▶ **Problem description**: Extract every line in the entries that follows which contains the string "LegalPlace", treating uppercase and lowercase letters as different.

▶ **Data on locating visible targets**:
## BEGIN
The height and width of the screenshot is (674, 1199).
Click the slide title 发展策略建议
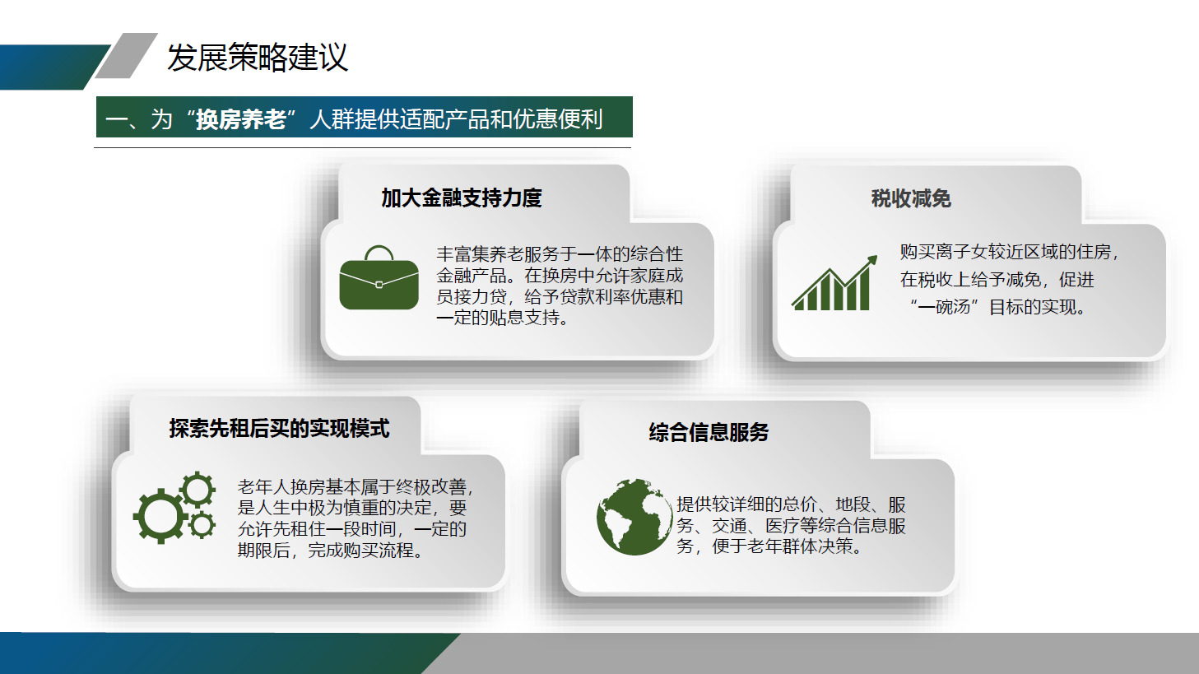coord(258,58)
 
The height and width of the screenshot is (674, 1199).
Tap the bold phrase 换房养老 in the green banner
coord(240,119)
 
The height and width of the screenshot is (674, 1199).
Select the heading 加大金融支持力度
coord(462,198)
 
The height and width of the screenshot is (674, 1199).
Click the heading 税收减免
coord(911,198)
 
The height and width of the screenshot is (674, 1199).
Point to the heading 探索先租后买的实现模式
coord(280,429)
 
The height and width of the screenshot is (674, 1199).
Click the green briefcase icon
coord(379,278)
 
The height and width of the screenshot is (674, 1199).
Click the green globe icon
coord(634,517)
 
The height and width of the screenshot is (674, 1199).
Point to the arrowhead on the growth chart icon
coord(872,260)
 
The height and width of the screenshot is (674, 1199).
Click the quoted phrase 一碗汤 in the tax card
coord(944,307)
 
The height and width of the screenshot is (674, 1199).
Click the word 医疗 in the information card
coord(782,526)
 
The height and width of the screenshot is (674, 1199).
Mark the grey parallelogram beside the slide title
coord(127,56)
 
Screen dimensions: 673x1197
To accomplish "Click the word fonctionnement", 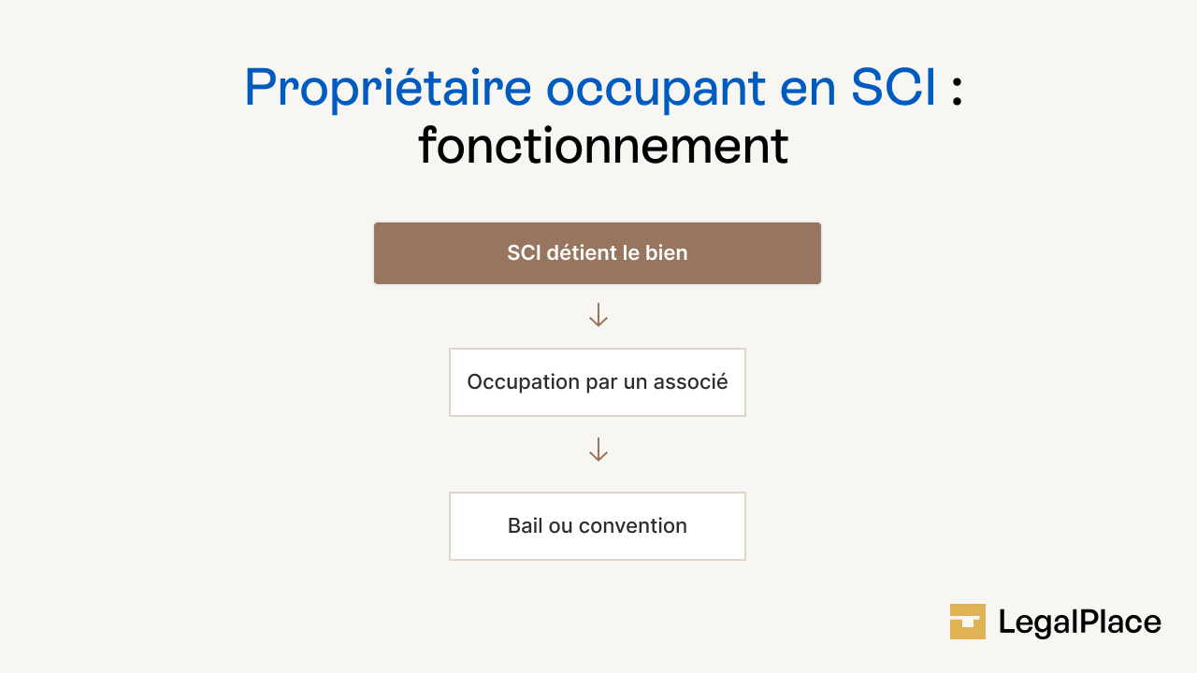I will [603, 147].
## END
## BEGIN
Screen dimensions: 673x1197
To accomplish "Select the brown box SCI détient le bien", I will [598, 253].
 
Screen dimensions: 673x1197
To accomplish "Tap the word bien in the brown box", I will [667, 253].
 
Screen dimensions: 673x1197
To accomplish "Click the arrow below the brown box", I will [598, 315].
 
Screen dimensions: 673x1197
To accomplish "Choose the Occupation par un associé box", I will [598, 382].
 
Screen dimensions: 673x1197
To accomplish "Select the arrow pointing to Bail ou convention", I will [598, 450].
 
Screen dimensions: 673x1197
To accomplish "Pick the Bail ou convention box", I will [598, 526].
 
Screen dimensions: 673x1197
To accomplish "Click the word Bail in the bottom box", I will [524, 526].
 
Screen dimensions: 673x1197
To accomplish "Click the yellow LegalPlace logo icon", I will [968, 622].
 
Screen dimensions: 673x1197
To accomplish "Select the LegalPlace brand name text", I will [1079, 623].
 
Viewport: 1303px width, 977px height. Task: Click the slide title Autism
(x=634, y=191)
## END
## BEGIN
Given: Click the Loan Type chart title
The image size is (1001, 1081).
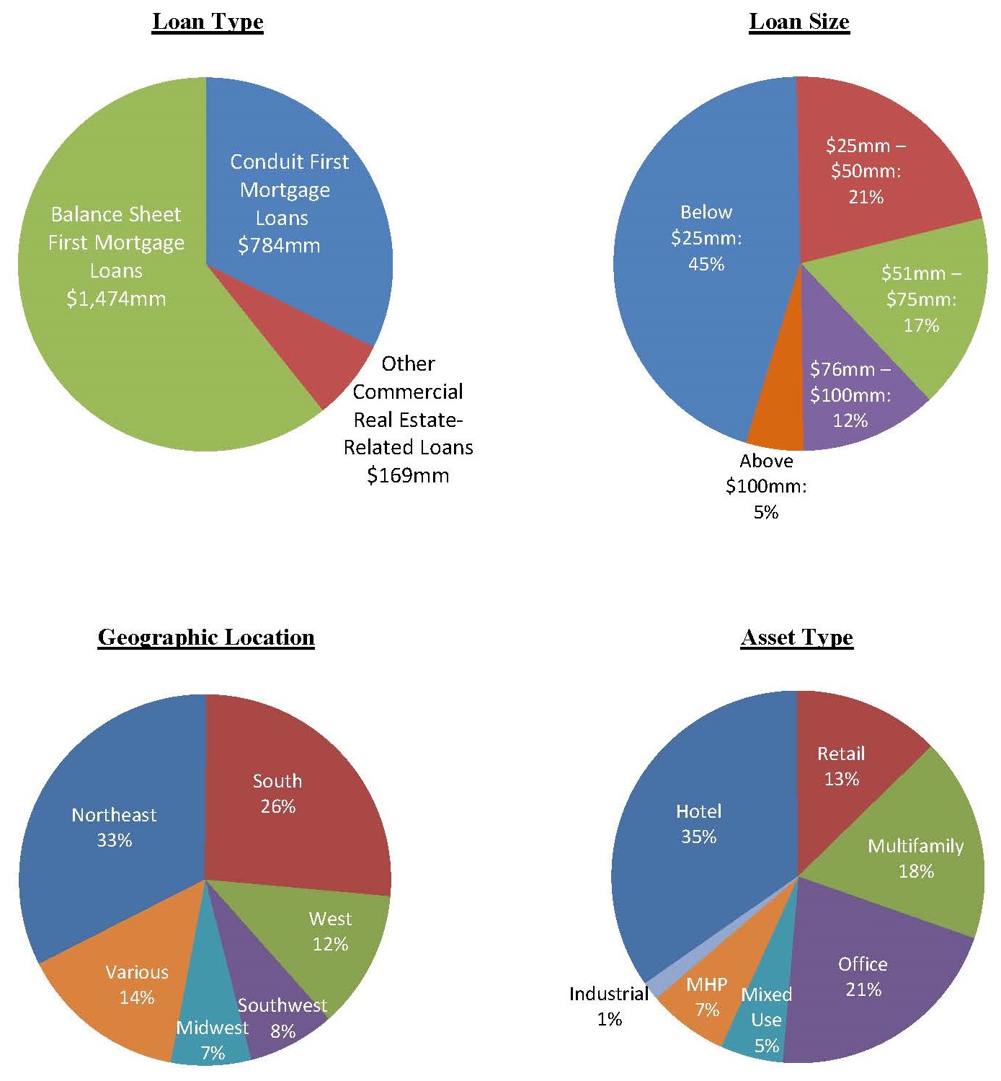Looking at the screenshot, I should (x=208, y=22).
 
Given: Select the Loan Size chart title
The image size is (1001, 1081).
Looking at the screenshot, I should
## END
▶ **The answer**:
To accomplish "Click the yellow LegalPlace logo icon", I will [968, 622].
To accomplish "Select the LegalPlace brand name text", I will [1079, 623].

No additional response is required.